- **SOURCE RECORDS**:
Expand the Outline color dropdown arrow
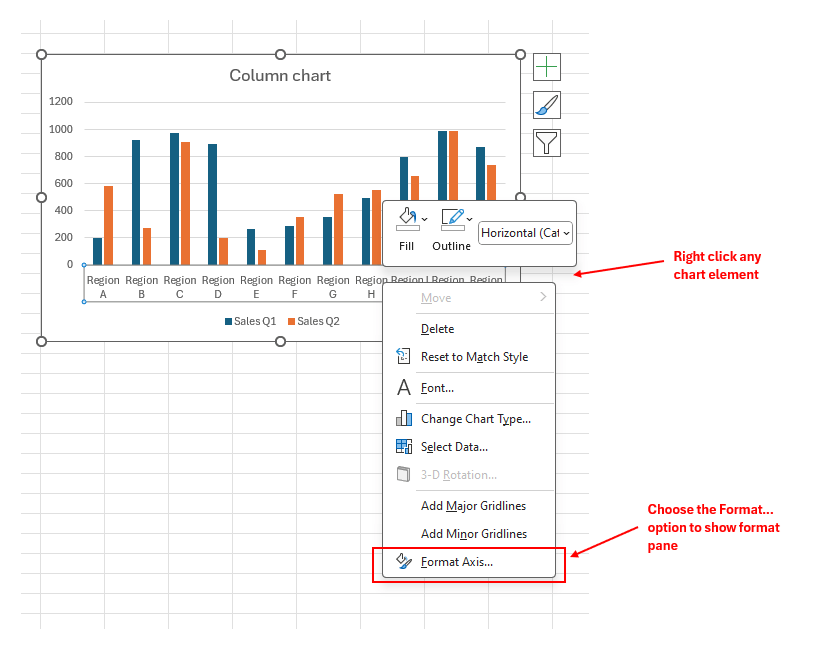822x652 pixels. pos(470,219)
* * *
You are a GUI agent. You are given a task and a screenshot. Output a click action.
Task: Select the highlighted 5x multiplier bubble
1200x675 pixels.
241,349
* * *
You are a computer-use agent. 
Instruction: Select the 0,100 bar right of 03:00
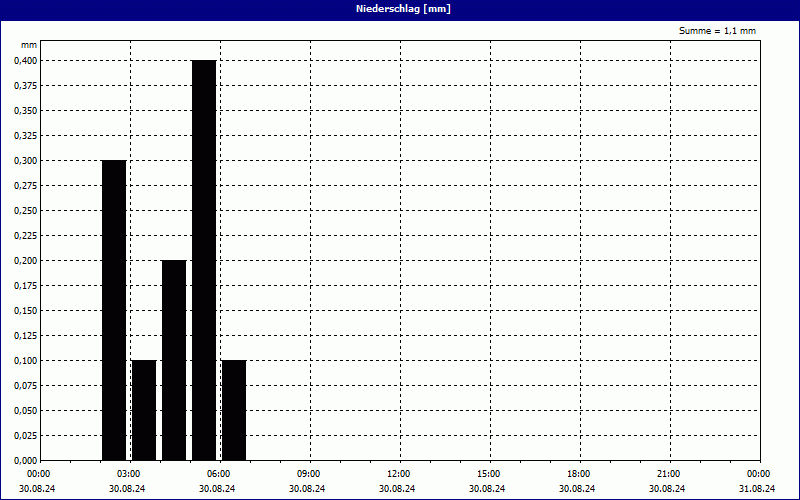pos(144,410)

- **EXERCISE**: Using the listing, filter for "agent" and return the matching lines.

- **WRITTEN ANSWER**:
You are a GUI agent. You are given a task and a screenshot. Output a click action.
You are a computer-use agent. 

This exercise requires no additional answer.